→ Dataset excerpts
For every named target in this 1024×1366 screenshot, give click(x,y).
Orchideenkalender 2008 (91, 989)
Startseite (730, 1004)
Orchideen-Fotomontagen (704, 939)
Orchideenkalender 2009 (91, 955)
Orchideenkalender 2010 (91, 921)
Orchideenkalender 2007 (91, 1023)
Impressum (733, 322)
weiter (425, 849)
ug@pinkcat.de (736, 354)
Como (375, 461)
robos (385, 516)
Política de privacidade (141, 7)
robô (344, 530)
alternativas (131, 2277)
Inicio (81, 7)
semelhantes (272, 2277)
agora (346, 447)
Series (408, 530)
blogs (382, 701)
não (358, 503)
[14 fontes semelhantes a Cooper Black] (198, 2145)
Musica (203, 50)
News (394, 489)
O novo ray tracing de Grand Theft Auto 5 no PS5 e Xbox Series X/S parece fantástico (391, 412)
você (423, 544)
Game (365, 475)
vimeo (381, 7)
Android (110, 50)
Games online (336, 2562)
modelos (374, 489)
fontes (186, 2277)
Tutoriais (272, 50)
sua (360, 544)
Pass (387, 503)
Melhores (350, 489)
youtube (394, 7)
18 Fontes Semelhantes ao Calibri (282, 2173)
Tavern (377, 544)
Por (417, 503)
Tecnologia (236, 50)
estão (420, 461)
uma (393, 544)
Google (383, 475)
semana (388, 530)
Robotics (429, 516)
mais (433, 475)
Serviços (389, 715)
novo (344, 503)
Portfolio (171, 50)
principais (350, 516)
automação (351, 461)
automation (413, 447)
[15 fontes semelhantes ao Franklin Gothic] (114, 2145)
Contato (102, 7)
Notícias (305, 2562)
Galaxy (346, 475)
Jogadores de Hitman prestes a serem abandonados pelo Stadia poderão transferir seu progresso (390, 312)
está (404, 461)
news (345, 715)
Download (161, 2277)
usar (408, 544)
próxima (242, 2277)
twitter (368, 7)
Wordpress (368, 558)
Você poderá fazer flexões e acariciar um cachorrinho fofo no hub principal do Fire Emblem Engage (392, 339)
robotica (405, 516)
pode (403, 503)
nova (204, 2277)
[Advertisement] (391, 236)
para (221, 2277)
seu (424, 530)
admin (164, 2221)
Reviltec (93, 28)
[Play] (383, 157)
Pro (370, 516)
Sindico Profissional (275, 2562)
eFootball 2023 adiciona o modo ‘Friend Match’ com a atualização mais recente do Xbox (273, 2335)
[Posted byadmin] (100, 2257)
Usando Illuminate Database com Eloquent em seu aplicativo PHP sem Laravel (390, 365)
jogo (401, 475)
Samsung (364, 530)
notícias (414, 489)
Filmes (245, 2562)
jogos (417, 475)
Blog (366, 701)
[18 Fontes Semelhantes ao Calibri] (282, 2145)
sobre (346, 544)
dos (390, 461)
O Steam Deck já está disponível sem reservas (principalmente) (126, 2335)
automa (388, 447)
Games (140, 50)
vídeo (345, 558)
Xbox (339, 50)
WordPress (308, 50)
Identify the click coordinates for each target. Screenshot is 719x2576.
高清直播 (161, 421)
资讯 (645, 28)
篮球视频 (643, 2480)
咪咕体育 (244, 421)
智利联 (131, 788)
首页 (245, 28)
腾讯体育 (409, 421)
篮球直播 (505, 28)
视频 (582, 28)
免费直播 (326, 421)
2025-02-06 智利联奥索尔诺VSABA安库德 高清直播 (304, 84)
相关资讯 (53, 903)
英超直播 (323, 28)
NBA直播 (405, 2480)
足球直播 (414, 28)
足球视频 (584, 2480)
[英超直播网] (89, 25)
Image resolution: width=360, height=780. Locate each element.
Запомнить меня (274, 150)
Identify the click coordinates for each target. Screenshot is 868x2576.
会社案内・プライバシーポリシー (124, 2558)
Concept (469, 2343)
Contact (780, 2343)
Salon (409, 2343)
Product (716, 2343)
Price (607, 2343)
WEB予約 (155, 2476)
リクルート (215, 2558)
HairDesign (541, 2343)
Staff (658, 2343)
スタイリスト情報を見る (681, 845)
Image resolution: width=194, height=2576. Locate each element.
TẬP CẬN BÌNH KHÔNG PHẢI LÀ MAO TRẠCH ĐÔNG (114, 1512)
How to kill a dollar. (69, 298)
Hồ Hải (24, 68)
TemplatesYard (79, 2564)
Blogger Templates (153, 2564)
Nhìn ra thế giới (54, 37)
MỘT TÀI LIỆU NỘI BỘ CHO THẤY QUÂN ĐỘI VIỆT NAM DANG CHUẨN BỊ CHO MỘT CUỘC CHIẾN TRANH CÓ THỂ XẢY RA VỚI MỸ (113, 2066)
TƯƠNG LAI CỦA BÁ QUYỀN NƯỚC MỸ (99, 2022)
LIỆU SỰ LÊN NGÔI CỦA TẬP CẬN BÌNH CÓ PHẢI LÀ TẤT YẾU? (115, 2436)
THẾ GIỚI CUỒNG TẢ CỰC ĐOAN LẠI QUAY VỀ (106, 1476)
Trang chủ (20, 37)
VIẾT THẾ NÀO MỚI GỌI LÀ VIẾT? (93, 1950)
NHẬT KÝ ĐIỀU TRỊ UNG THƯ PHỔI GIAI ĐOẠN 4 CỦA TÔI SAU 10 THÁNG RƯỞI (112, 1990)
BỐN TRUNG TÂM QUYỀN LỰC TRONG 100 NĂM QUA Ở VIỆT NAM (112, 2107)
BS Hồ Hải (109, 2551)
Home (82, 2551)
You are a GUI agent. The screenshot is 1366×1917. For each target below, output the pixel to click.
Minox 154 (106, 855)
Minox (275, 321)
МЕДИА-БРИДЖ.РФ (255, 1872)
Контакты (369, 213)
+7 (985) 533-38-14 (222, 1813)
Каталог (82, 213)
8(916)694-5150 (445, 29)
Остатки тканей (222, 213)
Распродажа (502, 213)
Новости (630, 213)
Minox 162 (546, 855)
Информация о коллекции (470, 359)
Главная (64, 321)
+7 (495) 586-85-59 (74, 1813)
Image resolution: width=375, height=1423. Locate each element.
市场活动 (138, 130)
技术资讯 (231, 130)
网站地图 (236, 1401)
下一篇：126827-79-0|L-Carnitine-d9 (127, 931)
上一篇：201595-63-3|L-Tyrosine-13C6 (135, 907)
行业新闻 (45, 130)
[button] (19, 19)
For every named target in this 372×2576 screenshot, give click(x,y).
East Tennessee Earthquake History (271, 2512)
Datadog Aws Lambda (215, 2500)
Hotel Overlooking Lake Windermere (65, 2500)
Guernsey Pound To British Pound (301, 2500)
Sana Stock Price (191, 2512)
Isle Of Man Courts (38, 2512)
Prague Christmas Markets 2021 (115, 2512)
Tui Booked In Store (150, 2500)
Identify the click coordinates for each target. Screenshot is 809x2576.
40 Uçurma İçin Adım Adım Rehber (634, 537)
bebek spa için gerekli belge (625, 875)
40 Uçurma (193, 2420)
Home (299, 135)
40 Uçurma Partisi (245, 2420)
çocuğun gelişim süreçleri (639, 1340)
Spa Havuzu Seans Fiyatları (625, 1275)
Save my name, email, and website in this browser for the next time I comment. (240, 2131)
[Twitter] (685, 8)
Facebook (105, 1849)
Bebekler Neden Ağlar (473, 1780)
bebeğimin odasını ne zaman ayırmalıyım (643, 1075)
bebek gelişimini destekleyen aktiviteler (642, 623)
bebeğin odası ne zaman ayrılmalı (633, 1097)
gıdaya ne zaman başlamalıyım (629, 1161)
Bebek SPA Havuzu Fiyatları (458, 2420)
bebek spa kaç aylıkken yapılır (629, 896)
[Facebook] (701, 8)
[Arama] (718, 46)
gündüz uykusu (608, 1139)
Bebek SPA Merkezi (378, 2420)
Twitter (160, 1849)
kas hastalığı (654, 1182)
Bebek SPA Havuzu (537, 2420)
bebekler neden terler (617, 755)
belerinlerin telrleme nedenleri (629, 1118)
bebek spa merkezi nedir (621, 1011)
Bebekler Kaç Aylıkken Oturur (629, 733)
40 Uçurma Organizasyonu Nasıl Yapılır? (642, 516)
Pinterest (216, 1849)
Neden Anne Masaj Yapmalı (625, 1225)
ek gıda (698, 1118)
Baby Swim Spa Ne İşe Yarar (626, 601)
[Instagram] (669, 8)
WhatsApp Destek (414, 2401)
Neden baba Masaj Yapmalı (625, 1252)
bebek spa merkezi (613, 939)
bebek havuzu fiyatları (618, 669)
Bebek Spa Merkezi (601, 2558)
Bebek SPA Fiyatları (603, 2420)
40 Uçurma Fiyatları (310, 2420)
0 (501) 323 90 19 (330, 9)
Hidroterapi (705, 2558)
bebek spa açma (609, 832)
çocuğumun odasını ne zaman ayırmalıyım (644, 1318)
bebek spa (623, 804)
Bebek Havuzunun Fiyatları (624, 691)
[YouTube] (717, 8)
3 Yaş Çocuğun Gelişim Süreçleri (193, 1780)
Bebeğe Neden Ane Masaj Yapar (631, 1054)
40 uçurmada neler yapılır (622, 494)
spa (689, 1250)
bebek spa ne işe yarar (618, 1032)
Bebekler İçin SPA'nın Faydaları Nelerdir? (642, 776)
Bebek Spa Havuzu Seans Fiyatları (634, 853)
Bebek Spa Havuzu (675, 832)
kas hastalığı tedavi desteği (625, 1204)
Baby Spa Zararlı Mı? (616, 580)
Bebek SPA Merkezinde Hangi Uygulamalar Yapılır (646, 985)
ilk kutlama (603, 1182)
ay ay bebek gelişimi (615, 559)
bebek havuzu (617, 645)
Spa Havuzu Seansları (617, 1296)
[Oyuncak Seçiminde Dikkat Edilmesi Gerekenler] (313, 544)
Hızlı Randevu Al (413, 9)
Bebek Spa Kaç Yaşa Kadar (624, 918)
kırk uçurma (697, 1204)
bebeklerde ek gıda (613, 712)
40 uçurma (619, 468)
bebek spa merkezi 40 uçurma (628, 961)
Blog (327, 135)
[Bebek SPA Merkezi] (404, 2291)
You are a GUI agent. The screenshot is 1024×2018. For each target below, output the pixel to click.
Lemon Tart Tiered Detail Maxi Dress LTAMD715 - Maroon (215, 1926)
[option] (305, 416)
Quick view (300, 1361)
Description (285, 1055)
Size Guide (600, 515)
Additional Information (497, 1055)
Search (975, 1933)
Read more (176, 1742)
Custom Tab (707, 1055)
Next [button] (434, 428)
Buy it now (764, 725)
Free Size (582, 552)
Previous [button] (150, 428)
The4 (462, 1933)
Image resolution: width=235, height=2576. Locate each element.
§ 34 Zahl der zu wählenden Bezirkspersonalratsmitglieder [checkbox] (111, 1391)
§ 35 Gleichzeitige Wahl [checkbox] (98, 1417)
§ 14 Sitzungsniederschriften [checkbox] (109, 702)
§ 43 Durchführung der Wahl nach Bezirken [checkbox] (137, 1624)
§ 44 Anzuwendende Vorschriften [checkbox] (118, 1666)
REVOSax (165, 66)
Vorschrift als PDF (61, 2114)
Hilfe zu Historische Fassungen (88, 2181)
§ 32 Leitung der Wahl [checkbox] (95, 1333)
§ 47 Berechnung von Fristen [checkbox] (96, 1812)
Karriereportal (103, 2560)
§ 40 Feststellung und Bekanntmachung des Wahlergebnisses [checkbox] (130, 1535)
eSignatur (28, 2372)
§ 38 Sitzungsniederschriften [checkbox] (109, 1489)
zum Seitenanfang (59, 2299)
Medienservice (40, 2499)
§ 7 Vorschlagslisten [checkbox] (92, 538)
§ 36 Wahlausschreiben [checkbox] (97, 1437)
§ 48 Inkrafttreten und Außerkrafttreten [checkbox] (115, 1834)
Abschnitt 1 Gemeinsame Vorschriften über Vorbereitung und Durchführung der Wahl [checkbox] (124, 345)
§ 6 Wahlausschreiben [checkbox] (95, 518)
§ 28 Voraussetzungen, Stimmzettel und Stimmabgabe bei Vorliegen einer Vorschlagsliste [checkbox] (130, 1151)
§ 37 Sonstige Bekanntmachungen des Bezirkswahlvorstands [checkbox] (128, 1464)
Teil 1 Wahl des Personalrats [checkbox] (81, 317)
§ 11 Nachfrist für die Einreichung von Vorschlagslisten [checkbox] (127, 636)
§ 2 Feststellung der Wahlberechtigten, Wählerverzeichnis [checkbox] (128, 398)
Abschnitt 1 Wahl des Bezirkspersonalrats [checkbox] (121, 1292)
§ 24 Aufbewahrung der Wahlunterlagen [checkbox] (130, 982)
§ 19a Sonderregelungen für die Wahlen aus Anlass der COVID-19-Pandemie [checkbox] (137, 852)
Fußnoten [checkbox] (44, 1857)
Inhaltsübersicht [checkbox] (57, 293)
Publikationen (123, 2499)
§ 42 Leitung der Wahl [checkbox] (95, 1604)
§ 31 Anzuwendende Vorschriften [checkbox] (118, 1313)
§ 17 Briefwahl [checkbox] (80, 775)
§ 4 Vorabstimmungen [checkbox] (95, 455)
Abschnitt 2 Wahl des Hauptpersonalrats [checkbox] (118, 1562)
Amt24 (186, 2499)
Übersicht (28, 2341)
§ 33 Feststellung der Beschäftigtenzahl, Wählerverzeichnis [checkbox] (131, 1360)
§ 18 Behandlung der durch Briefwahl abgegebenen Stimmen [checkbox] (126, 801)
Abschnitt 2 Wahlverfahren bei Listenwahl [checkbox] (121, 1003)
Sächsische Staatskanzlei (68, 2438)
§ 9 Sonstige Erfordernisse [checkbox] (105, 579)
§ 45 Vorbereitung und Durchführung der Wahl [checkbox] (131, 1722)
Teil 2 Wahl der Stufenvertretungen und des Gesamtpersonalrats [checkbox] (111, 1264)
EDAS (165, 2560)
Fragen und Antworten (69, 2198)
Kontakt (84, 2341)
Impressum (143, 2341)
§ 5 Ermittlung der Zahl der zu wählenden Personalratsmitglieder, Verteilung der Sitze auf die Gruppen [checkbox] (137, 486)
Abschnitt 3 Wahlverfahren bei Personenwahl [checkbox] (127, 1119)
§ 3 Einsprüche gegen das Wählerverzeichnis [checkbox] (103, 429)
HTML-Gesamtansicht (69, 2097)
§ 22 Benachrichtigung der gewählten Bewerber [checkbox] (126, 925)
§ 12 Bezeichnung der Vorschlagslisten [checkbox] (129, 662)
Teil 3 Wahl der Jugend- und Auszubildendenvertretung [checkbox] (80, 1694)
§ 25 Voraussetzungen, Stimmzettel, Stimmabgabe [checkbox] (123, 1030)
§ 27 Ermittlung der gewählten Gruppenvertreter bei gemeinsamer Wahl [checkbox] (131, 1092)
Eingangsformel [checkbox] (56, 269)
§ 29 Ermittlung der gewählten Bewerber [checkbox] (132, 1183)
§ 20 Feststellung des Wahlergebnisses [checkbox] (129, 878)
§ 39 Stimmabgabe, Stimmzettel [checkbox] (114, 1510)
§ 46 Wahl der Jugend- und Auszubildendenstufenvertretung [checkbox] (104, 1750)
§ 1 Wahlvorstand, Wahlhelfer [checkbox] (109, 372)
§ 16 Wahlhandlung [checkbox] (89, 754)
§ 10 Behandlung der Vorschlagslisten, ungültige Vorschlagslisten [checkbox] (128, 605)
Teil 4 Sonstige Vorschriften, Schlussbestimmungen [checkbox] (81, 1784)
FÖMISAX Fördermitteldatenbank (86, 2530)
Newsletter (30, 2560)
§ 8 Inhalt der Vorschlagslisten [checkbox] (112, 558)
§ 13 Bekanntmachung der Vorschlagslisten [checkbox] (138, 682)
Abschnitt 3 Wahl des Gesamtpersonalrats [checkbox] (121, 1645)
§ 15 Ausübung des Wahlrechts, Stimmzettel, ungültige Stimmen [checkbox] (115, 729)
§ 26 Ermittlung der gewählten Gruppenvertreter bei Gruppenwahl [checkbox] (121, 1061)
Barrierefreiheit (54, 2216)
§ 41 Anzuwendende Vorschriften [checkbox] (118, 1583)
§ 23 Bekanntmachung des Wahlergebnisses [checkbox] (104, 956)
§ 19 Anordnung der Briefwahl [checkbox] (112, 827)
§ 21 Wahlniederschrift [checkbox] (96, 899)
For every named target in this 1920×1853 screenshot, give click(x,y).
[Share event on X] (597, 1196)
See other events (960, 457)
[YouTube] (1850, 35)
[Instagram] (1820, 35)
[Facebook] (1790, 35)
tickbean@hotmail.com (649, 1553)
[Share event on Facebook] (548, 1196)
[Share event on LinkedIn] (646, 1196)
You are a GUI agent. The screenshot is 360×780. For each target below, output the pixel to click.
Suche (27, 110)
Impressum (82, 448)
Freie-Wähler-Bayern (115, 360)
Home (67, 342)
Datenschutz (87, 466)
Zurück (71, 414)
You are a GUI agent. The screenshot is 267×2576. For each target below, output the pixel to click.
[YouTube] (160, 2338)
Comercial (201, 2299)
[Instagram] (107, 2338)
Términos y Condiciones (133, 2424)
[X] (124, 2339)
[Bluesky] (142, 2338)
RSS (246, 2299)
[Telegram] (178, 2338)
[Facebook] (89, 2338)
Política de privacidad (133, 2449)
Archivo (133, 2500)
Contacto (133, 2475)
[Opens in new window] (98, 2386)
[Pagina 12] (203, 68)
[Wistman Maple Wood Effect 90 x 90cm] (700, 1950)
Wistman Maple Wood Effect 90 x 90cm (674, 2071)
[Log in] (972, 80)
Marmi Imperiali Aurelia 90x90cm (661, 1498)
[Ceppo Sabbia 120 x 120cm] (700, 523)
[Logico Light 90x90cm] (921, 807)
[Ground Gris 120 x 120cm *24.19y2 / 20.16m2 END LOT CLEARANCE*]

→ What you will do
Only lines with the word "ungültige" are wanted. Find and copy them from the records above.

→ Problem solution
§ 10 Behandlung der Vorschlagslisten, ungültige Vorschlagslisten [checkbox] (128, 605)
§ 15 Ausübung des Wahlrechts, Stimmzettel, ungültige Stimmen [checkbox] (115, 729)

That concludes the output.